- _任务要求_: 请从下方关于初到上海的回忆中一字不差地抄录一段，从含有“第一次到上海,是1984年,大概是5月。”的那几个字开始，抄到“第一次到上海,在我有两件人生的第一次生活命题被突破。”为止。

___ 所给摘录 ___

第一次到上海,是1984年,大概是5月。上海文艺出版社举办“《小说界》第一届文学奖”颁奖活动,我的第一部中篇小说《康家小院》荣幸获奖,便得到走进这座大都市的机缘,心里踊跃着兴奋着。整整二十年过去,尽管后来又几次到上海,想来竟然还是第一次留下的琐细的记忆最为经久,最耐咀嚼,面对后来上海魔术般的变化,常常有一种感动,更多一缕感慨。
第一次到上海,在我有两件人生的第一次生活命题被突破。

___ 数据摘录 ___

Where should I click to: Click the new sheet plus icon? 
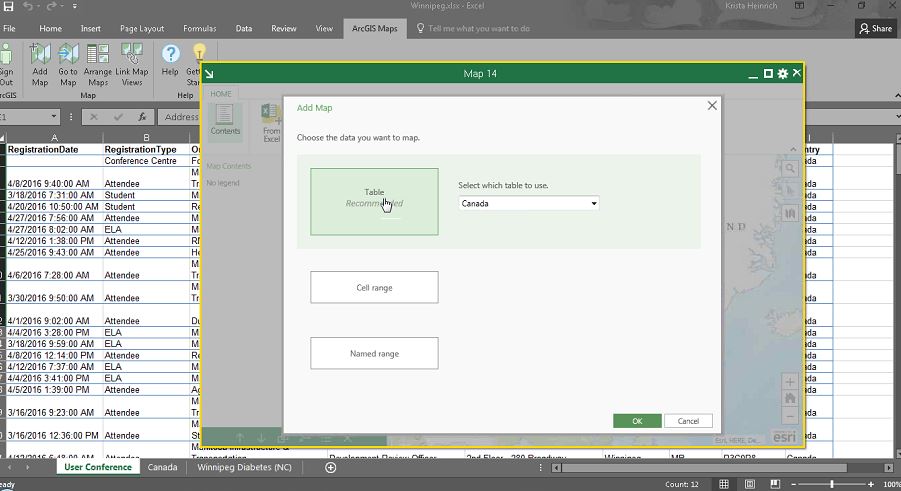(331, 467)
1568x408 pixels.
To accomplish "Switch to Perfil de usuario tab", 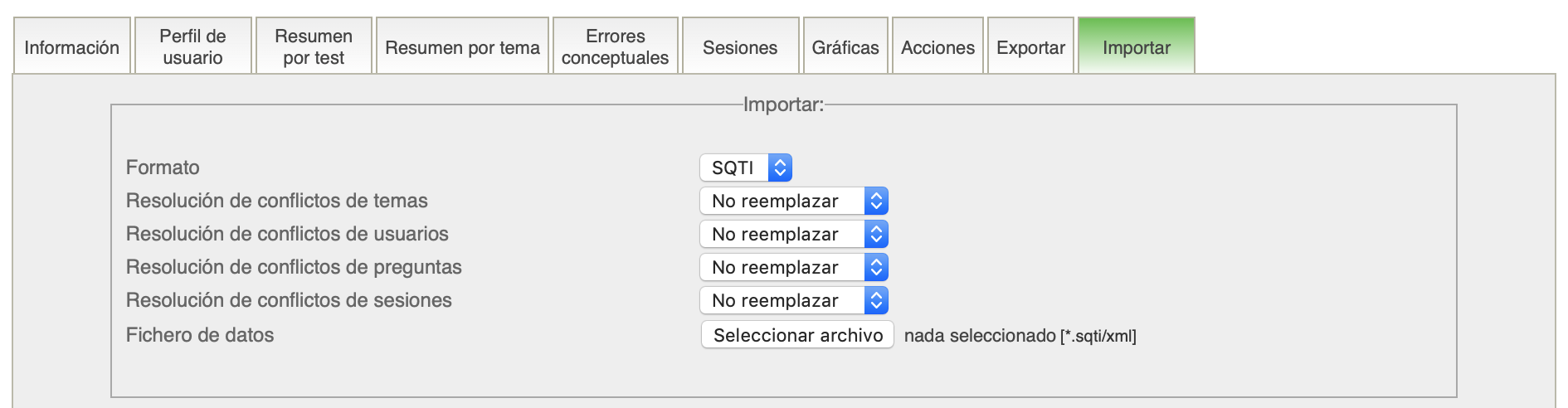I will coord(192,47).
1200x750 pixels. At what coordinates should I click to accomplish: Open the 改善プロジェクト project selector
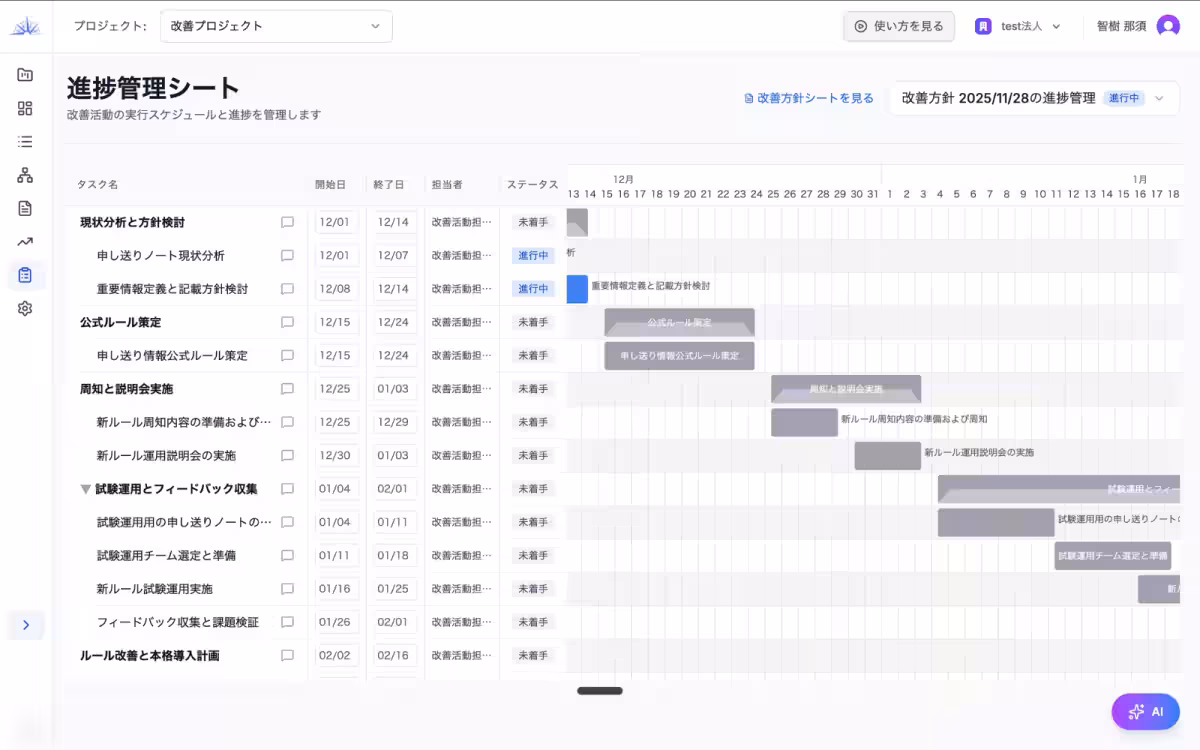coord(276,26)
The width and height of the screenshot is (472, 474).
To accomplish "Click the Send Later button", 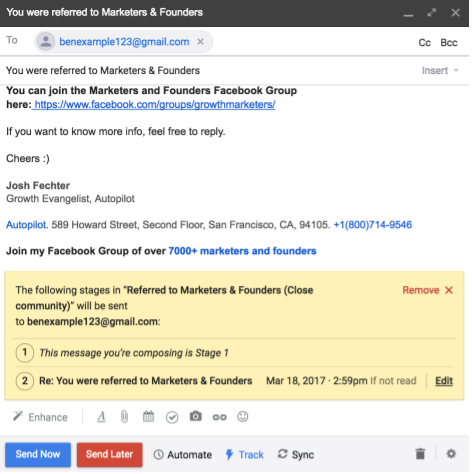I will point(110,454).
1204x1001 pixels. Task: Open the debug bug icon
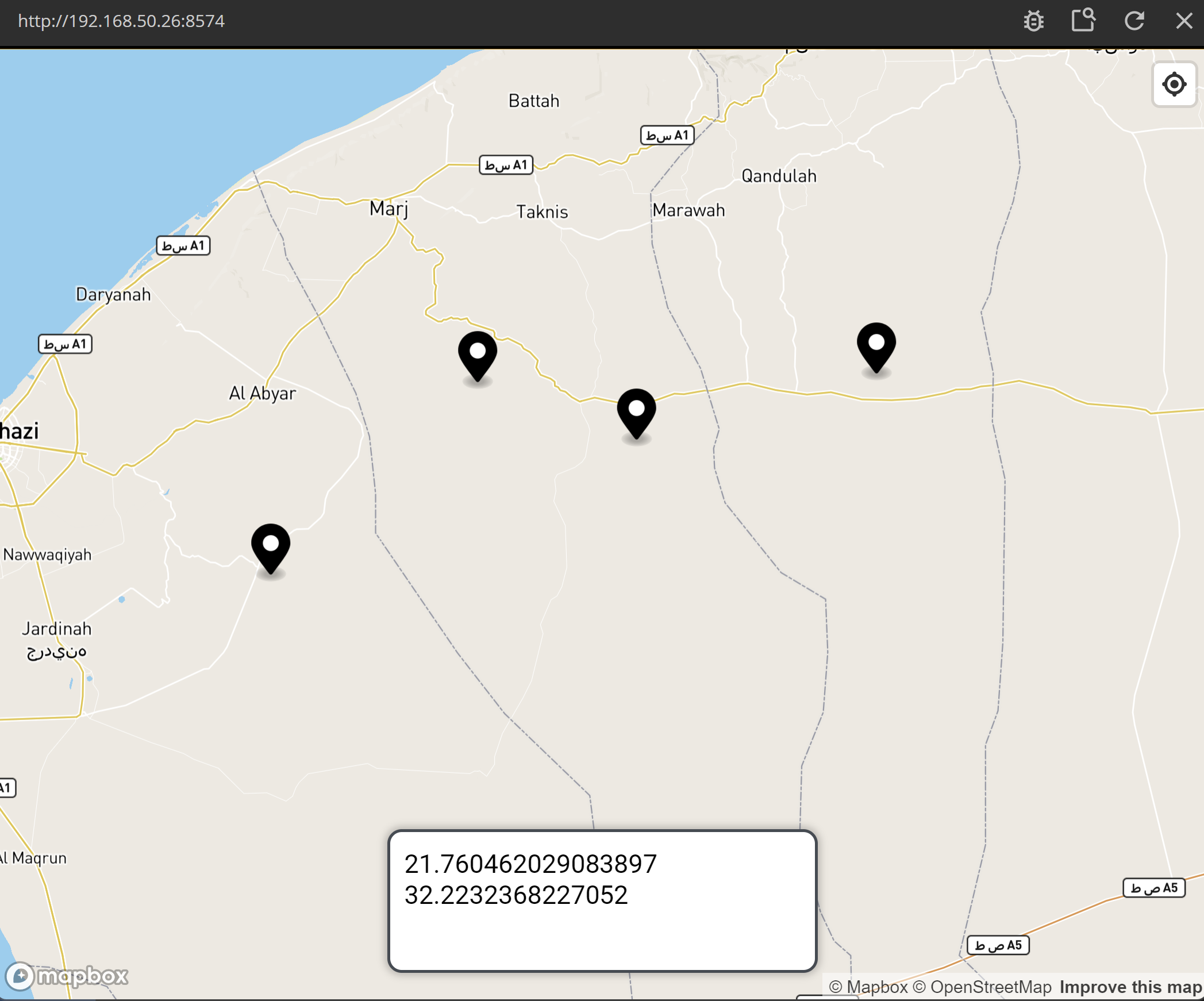(1033, 21)
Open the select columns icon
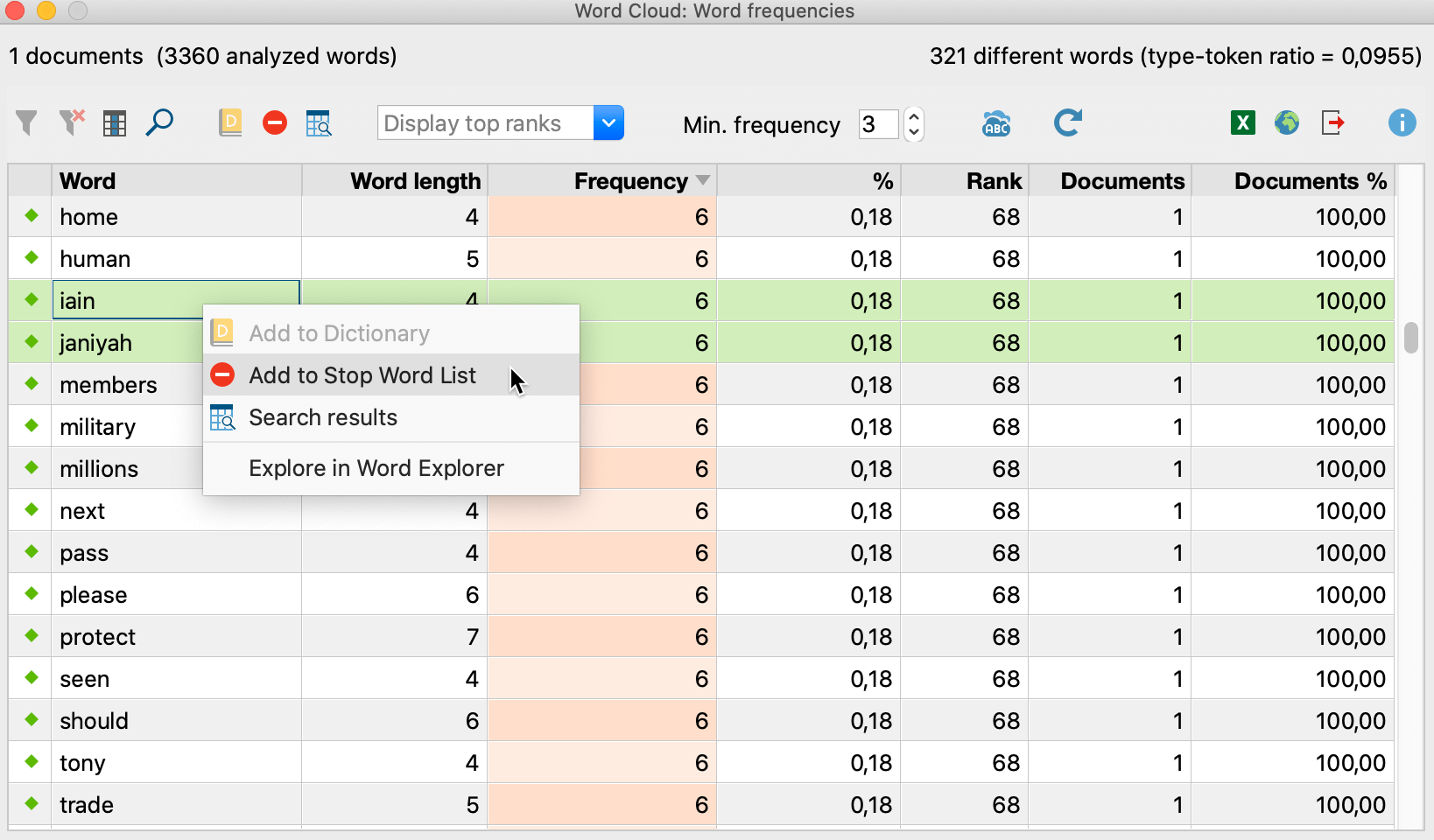The height and width of the screenshot is (840, 1434). pos(114,123)
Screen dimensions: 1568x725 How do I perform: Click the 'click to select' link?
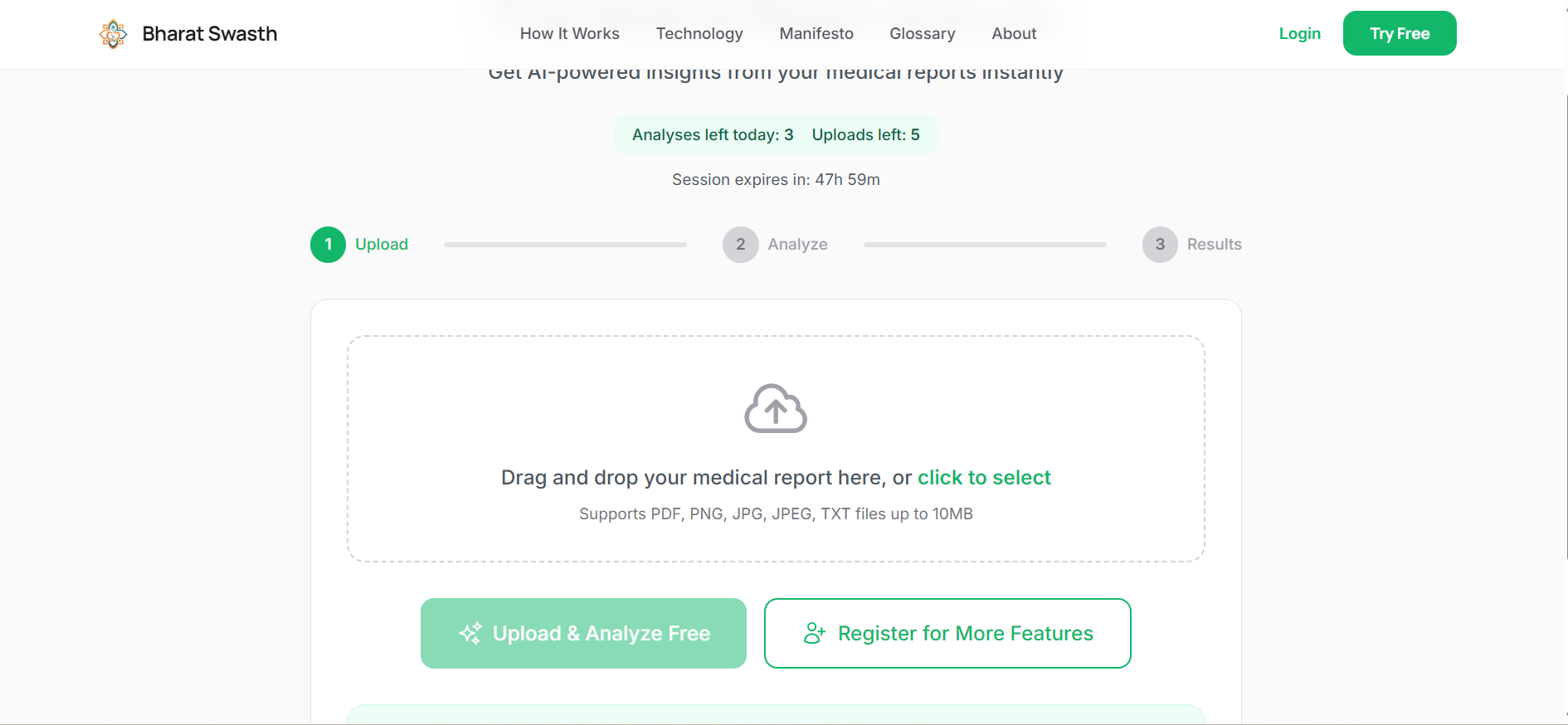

___

- _完整回答_:
第一次到上海,是1984年,大概是5月。上海文艺出版社举办“《小说界》第一届文学奖”颁奖活动,我的第一部中篇小说《康家小院》荣幸获奖,便得到走进这座大都市的机缘,心里踊跃着兴奋着。整整二十年过去,尽管后来又几次到上海,想来竟然还是第一次留下的琐细的记忆最为经久,最耐咀嚼,面对后来上海魔术般的变化,常常有一种感动,更多一缕感慨。
第一次到上海,在我有两件人生的第一次生活命题被突破。